The final stop of my very long Balkan Tour was the small town of Gallbrunn, Austria which is nowhere near the Balkans.
I had come here to visit my girlfriend’s hometown and stayed to enjoy the charm of a small farming community about half an hour east of Vienna. Gallbrunn is the typical, small village populated with one church, one grocery store, and two pubs/restaurants. A small road cuts through the center and is lined on either side by traditional farmers’ houses. Each has a large gateway to accommodate farm equipment and livestock. On either side of the gate are two wings of a home, one of which traditionally houses the parents, while the other houses the family of the eldest child. Such living arrangements have passed down through the generations and continue today.
My girlfriend and I stayed in the house in which her father was born and in whose basement he and his mother hid from the Russian army in the closing days of World War II. The other side has been converted into the town’s only shop, which is amicably run by the wonderful Doris Glatzer. Be sure to stop by and ask, “Haben Sie Schnapps?”
For such a small town, I was surprise to discover the very fine Landgasthof (hotel) Muhr, a popular weekend escape for Viennese looking for a little country relaxation. The hotel’s accompanying restaurant is superb and has a fantastic wine cellar. In fact, the whole region is quite well-known for the spectacular wines it produces. As you drive along the country roads, wine cellars are built into the hillsides like little hobbit houses.

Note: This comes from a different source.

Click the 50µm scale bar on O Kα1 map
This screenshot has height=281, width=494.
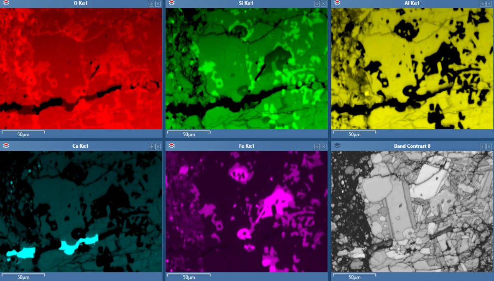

A popular evening activity is to visit a local Heurigen where one can taste such wines. We went on a Sunday night with Doris and her husband, Franz pictured above. The outdoor restaurant, located amongst a wide swath of fields, is like a beer garden without the garden. Long tables and benches line a patio filled with local farmers dressed up in their Sunday best trying out the various wines and having a jolly old time. You may have never heard of Austrian wine, but let me assure you, it is quite excellent, and very affordable.
The Heurigen also serves food. Schnitzel is, of course, on the menu, as was a mouthwatering pork roast, dumpling and sauerkraut special that was simply delicious.
Certainly the highlight of my time here was being invited into the homes of some of the locals. In traditional European fashion, the schnapps and/or wine comes out in a hurry, followed soon thereafter by food and great conversation. European hospitality is so very,… very hospitable. I love it! Immersing myself in the small town feel of provincial Austria was simply a wonderful way of ending my travels.